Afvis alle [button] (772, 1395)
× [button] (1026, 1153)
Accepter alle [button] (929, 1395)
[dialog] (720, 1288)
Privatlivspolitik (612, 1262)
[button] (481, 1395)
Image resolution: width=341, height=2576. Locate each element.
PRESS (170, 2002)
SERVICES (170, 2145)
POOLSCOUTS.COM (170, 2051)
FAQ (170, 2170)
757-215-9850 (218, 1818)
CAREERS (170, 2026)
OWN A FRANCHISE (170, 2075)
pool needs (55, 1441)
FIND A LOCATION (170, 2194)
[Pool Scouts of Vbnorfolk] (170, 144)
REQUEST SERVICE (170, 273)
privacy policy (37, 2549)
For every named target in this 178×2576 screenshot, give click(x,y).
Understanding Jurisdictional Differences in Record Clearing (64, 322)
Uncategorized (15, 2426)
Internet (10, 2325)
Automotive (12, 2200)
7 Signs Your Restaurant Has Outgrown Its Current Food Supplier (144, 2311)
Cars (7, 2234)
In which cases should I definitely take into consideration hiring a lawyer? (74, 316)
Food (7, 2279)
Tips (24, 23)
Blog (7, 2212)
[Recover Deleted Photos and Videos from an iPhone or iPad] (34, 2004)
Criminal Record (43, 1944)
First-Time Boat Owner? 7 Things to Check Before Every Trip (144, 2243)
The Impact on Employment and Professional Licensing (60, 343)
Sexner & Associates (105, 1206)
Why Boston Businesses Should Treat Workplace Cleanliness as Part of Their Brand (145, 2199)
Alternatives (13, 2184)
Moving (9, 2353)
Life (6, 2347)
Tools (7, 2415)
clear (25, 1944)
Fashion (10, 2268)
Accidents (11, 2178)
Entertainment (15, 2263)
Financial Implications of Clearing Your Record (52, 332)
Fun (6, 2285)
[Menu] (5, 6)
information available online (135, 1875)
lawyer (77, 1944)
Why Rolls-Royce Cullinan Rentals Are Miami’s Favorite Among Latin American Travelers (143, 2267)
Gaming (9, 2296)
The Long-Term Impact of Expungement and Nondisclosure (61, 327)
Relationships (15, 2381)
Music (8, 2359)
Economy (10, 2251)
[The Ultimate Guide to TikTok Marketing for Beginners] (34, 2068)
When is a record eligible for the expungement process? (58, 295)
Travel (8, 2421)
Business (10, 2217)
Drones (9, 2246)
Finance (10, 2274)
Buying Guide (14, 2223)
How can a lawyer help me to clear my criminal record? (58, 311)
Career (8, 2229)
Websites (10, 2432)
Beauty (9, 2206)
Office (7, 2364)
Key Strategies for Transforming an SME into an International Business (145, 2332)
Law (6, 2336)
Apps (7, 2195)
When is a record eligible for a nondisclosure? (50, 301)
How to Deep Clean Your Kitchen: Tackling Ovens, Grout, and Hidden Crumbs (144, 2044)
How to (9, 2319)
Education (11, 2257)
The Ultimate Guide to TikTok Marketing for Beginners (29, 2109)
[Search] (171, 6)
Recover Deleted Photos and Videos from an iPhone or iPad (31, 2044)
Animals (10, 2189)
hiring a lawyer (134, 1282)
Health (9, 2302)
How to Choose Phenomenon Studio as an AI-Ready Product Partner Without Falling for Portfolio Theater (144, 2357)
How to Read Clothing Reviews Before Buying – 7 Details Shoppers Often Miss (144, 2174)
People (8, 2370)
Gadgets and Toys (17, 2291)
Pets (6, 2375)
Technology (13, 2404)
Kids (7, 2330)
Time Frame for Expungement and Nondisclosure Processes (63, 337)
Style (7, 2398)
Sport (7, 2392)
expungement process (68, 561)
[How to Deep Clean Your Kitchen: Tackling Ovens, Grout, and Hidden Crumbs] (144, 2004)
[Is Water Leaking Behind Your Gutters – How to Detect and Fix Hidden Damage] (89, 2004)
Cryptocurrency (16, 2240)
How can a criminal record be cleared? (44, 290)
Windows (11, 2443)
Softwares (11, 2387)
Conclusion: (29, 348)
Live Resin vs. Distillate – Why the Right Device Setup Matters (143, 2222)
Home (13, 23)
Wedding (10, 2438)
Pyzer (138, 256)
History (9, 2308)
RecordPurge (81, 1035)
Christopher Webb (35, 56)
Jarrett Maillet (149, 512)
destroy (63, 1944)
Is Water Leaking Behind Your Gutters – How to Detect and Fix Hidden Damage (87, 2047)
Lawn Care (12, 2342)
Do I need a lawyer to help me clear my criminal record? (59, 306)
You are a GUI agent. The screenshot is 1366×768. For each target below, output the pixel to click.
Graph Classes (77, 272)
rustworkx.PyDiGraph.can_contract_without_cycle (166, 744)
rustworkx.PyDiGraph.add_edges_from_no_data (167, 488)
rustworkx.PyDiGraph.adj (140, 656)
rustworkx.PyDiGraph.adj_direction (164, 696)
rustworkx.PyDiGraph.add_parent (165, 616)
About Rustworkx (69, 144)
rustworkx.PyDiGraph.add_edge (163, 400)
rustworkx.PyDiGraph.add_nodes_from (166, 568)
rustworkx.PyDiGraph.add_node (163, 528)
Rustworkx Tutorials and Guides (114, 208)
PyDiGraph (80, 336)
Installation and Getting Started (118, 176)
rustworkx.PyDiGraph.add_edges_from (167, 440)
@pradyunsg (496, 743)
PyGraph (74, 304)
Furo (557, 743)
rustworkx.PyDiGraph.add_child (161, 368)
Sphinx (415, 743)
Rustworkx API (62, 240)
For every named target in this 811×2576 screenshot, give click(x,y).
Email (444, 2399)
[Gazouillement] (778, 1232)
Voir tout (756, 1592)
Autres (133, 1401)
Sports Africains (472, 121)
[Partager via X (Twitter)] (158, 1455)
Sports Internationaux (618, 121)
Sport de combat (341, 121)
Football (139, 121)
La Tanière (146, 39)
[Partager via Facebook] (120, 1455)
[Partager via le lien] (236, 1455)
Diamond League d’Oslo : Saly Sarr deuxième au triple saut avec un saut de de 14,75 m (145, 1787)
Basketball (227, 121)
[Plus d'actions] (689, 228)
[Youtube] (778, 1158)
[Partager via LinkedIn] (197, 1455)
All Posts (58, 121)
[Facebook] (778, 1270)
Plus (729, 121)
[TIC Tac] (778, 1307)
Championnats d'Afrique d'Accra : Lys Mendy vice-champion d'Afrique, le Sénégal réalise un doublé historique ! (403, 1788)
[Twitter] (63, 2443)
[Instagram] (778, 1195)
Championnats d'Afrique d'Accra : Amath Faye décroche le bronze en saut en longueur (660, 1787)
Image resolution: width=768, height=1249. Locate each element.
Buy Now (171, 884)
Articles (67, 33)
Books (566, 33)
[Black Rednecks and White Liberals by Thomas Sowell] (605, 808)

### Aim of the task
Please reproduce the material in its entirety, exactly as it stands.

### Output below
Afvis alle [button] (772, 1395)
× [button] (1026, 1153)
Accepter alle [button] (929, 1395)
[dialog] (720, 1288)
Privatlivspolitik (612, 1262)
[button] (481, 1395)
Image resolution: width=341, height=2576. Locate each element.
PRESS (170, 2002)
SERVICES (170, 2145)
POOLSCOUTS.COM (170, 2051)
FAQ (170, 2170)
757-215-9850 (218, 1818)
CAREERS (170, 2026)
OWN A FRANCHISE (170, 2075)
pool needs (55, 1441)
FIND A LOCATION (170, 2194)
[Pool Scouts of Vbnorfolk] (170, 144)
REQUEST SERVICE (170, 273)
privacy policy (37, 2549)
For every named target in this 178×2576 screenshot, give click(x,y).
Understanding Jurisdictional Differences in Record Clearing (64, 322)
Uncategorized (15, 2426)
Internet (10, 2325)
Automotive (12, 2200)
7 Signs Your Restaurant Has Outgrown Its Current Food Supplier (144, 2311)
Cars (7, 2234)
In which cases should I definitely take into consideration hiring a lawyer? (74, 316)
Food (7, 2279)
Tips (24, 23)
Blog (7, 2212)
[Recover Deleted Photos and Videos from an iPhone or iPad] (34, 2004)
Criminal Record (43, 1944)
First-Time Boat Owner? 7 Things to Check Before Every Trip (144, 2243)
The Impact on Employment and Professional Licensing (60, 343)
Sexner & Associates (105, 1206)
Why Boston Businesses Should Treat Workplace Cleanliness as Part of Their Brand (145, 2199)
Alternatives (13, 2184)
Moving (9, 2353)
Life (6, 2347)
Tools (7, 2415)
clear (25, 1944)
Fashion (10, 2268)
Accidents (11, 2178)
Entertainment (15, 2263)
Financial Implications of Clearing Your Record (52, 332)
Fun (6, 2285)
[Menu] (5, 6)
information available online (135, 1875)
lawyer (77, 1944)
Why Rolls-Royce Cullinan Rentals Are Miami’s Favorite Among Latin American Travelers (143, 2267)
Gaming (9, 2296)
The Long-Term Impact of Expungement and Nondisclosure (61, 327)
Relationships (15, 2381)
Music (8, 2359)
Economy (10, 2251)
[The Ultimate Guide to TikTok Marketing for Beginners] (34, 2068)
When is a record eligible for the expungement process? (58, 295)
Travel (8, 2421)
Business (10, 2217)
Drones (9, 2246)
Finance (10, 2274)
Buying Guide (14, 2223)
How can a lawyer help me to clear my criminal record? (58, 311)
Career (8, 2229)
Websites (10, 2432)
Beauty (9, 2206)
Office (7, 2364)
Key Strategies for Transforming an SME into an International Business (145, 2332)
Law (6, 2336)
Apps (7, 2195)
When is a record eligible for a nondisclosure? (50, 301)
How to Deep Clean Your Kitchen: Tackling Ovens, Grout, and Hidden Crumbs (144, 2044)
How to (9, 2319)
Education (11, 2257)
The Ultimate Guide to TikTok Marketing for Beginners (29, 2109)
[Search] (171, 6)
Recover Deleted Photos and Videos from an iPhone or iPad (31, 2044)
Animals (10, 2189)
hiring a lawyer (134, 1282)
Health (9, 2302)
How to Choose Phenomenon Studio as an AI-Ready Product Partner Without Falling for Portfolio Theater (144, 2357)
How to Read Clothing Reviews Before Buying – 7 Details Shoppers Often Miss (144, 2174)
People (8, 2370)
Gadgets and Toys (17, 2291)
Pets (6, 2375)
Technology (13, 2404)
Kids (7, 2330)
Time Frame for Expungement and Nondisclosure Processes (63, 337)
Style (7, 2398)
Sport (7, 2392)
expungement process (68, 561)
[How to Deep Clean Your Kitchen: Tackling Ovens, Grout, and Hidden Crumbs] (144, 2004)
[Is Water Leaking Behind Your Gutters – How to Detect and Fix Hidden Damage] (89, 2004)
Cryptocurrency (16, 2240)
How can a criminal record be cleared? (44, 290)
Windows (11, 2443)
Softwares (11, 2387)
Conclusion: (29, 348)
Live Resin vs. Distillate – Why the Right Device Setup Matters (143, 2222)
Home (13, 23)
Wedding (10, 2438)
Pyzer (138, 256)
History (9, 2308)
RecordPurge (81, 1035)
Christopher Webb (35, 56)
Jarrett Maillet (149, 512)
destroy (63, 1944)
Is Water Leaking Behind Your Gutters – How to Detect and Fix Hidden Damage (87, 2047)
Lawn Care (12, 2342)
Do I need a lawyer to help me clear my criminal record? (59, 306)
You are a GUI agent. The screenshot is 1366×768. For each target below, output the pixel to click.
Graph Classes (77, 272)
rustworkx.PyDiGraph.can_contract_without_cycle (166, 744)
rustworkx.PyDiGraph.add_edges_from_no_data (167, 488)
rustworkx.PyDiGraph.adj (140, 656)
rustworkx.PyDiGraph.adj_direction (164, 696)
rustworkx.PyDiGraph.add_parent (165, 616)
About Rustworkx (69, 144)
rustworkx.PyDiGraph.add_edge (163, 400)
rustworkx.PyDiGraph.add_nodes_from (166, 568)
rustworkx.PyDiGraph.add_node (163, 528)
Rustworkx Tutorials and Guides (114, 208)
PyDiGraph (80, 336)
Installation and Getting Started (118, 176)
rustworkx.PyDiGraph.add_edges_from (167, 440)
@pradyunsg (496, 743)
PyGraph (74, 304)
Furo (557, 743)
rustworkx.PyDiGraph.add_child (161, 368)
Sphinx (415, 743)
Rustworkx API (62, 240)
For every named target in this 811×2576 screenshot, give click(x,y).
Email (444, 2399)
[Gazouillement] (778, 1232)
Voir tout (756, 1592)
Autres (133, 1401)
Sports Africains (472, 121)
[Partager via X (Twitter)] (158, 1455)
Sports Internationaux (618, 121)
Sport de combat (341, 121)
Football (139, 121)
La Tanière (146, 39)
[Partager via Facebook] (120, 1455)
[Partager via le lien] (236, 1455)
Diamond League d’Oslo : Saly Sarr deuxième au triple saut avec un saut de de 14,75 m (145, 1787)
Basketball (227, 121)
[Plus d'actions] (689, 228)
[Youtube] (778, 1158)
[Partager via LinkedIn] (197, 1455)
All Posts (58, 121)
[Facebook] (778, 1270)
Plus (729, 121)
[TIC Tac] (778, 1307)
Championnats d'Afrique d'Accra : Lys Mendy vice-champion d'Afrique, le Sénégal réalise un doublé historique ! (403, 1788)
[Twitter] (63, 2443)
[Instagram] (778, 1195)
Championnats d'Afrique d'Accra : Amath Faye décroche le bronze en saut en longueur (660, 1787)
Image resolution: width=768, height=1249. Locate each element.
Buy Now (171, 884)
Articles (67, 33)
Books (566, 33)
[Black Rednecks and White Liberals by Thomas Sowell] (605, 808)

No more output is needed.